__What to produce__
List as numbered lines everything in the material below from the line containing "Select Intel (Power Saving Mode)" down to the line containing "[x=413, y=32]", both ends included, without blank lines.

━━ Rows

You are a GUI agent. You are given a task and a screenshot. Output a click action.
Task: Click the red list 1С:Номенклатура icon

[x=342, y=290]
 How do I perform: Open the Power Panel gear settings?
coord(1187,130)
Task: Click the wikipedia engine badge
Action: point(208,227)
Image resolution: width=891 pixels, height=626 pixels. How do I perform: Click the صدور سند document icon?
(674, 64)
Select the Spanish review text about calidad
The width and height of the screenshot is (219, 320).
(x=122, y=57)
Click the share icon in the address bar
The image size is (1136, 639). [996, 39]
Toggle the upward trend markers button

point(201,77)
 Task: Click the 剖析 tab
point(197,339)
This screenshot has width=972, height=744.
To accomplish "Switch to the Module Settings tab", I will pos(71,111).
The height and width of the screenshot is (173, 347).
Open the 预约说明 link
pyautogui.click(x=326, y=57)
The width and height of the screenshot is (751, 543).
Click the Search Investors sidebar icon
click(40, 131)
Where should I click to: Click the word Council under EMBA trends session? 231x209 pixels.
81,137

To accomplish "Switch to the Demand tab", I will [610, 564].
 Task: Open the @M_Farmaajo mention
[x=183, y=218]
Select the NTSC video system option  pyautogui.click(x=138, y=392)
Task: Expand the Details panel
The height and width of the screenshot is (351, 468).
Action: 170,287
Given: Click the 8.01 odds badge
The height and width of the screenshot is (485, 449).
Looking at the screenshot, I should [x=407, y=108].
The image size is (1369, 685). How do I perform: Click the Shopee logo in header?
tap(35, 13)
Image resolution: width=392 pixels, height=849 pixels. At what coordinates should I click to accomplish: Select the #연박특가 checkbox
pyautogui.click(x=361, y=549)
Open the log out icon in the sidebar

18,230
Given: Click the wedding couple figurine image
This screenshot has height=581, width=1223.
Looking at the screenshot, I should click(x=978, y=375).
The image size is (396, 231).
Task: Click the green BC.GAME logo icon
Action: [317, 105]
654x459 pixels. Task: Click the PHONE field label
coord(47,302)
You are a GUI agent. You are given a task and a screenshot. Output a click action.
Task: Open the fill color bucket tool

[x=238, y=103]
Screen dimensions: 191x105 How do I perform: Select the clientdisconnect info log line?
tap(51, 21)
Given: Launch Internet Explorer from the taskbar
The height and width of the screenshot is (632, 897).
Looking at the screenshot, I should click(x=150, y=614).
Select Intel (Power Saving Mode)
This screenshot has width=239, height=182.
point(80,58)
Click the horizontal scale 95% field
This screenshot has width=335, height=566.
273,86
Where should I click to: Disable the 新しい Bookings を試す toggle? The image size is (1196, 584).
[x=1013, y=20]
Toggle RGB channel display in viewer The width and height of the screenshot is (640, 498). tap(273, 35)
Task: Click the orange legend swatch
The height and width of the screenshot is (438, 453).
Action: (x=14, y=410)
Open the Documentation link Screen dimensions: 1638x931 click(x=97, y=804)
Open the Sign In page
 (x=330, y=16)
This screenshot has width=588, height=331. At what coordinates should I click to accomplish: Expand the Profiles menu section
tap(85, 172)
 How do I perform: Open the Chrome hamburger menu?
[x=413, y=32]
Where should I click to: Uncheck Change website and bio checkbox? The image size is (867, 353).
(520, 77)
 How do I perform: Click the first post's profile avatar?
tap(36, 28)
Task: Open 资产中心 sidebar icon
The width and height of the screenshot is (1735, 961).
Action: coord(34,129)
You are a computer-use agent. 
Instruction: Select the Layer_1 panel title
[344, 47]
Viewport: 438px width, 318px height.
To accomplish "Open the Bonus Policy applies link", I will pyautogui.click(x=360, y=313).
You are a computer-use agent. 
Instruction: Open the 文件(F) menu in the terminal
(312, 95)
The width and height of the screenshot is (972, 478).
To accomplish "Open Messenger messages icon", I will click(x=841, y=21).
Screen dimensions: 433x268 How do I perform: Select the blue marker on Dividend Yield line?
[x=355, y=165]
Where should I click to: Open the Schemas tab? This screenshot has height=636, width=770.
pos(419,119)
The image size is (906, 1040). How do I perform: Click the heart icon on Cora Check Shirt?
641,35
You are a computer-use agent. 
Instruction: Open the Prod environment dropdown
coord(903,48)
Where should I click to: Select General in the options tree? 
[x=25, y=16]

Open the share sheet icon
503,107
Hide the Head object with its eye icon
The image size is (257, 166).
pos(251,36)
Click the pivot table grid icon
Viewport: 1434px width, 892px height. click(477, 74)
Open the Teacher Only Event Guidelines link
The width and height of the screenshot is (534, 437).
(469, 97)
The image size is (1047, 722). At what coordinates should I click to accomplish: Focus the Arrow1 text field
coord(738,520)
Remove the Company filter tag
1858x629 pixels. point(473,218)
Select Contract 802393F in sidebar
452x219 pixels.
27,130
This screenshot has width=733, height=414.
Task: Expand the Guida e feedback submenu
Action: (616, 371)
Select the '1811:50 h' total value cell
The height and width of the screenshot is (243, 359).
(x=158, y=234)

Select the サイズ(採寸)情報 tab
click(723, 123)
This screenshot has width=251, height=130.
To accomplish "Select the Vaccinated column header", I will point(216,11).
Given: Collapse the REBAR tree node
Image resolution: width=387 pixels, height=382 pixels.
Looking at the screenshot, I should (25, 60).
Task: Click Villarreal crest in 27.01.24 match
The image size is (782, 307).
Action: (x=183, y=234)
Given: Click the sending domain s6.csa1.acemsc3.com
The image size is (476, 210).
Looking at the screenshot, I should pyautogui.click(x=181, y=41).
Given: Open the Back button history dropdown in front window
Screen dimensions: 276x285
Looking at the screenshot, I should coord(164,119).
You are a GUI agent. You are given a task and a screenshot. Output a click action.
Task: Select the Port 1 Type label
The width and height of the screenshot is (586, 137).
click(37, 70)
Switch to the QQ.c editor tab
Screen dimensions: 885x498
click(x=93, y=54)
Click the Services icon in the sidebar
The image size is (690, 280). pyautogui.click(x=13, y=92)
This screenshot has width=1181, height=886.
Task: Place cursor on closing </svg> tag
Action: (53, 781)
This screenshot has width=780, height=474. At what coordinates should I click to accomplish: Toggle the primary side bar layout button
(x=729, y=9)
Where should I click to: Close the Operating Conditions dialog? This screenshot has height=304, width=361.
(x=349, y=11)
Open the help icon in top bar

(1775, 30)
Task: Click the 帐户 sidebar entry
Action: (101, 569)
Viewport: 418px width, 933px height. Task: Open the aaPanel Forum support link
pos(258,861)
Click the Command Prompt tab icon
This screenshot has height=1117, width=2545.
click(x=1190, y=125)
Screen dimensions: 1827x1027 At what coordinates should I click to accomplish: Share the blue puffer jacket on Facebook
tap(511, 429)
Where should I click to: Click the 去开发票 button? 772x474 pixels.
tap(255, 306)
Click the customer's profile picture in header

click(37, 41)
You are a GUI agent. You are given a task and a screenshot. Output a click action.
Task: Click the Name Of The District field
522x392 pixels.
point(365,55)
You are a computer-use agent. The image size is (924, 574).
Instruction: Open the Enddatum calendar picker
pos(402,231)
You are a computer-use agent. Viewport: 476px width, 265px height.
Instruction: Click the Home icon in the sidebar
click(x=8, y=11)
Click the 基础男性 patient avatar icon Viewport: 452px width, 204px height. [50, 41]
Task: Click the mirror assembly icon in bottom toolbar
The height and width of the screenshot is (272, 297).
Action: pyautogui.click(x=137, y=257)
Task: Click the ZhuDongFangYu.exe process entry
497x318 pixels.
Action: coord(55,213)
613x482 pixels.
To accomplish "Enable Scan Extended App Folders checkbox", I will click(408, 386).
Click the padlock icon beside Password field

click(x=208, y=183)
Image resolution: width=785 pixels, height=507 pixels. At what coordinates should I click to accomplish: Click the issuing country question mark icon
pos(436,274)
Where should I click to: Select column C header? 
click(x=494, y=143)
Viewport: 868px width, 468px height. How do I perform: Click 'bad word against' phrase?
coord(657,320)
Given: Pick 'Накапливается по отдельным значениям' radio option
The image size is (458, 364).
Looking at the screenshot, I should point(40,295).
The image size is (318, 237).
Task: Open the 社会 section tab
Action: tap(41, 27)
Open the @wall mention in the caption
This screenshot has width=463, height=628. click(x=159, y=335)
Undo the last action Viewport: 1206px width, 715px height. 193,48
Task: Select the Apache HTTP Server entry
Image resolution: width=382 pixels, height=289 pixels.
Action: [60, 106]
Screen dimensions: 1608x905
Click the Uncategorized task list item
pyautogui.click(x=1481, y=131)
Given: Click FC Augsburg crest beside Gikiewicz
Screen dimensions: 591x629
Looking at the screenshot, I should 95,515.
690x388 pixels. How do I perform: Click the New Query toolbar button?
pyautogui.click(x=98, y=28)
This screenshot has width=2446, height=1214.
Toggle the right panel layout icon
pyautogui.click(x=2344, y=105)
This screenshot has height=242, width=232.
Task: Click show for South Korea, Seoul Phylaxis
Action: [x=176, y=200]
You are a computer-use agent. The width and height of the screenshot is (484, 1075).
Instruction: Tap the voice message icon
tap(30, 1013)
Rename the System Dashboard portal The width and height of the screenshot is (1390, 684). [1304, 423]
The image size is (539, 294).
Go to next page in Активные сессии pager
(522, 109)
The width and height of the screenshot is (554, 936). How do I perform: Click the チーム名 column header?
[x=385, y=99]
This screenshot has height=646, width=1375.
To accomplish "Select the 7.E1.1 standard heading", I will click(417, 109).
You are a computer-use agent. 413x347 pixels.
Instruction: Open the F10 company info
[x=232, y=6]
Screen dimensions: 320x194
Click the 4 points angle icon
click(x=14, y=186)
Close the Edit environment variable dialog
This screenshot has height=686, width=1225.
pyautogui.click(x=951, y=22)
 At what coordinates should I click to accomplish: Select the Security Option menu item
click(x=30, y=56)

━━━━

__Task output__
1. Select Intel (Power Saving Mode)
2. This screenshot has width=239, height=182.
3. point(80,58)
4. Click the horizontal scale 95% field
5. This screenshot has width=335, height=566.
6. 273,86
7. Where should I click to: Disable the 新しい Bookings を試す toggle? The image size is (1196, 584).
8. [x=1013, y=20]
9. Toggle RGB channel display in viewer The width and height of the screenshot is (640, 498). tap(273, 35)
10. Task: Click the orange legend swatch
11. The height and width of the screenshot is (438, 453).
12. Action: (x=14, y=410)
13. Open the Documentation link Screen dimensions: 1638x931 click(x=97, y=804)
14. Open the Sign In page
15.  (x=330, y=16)
16. This screenshot has width=588, height=331. At what coordinates should I click to accomplish: Expand the Profiles menu section
17. tap(85, 172)
18.  How do I perform: Open the Chrome hamburger menu?
19. [x=413, y=32]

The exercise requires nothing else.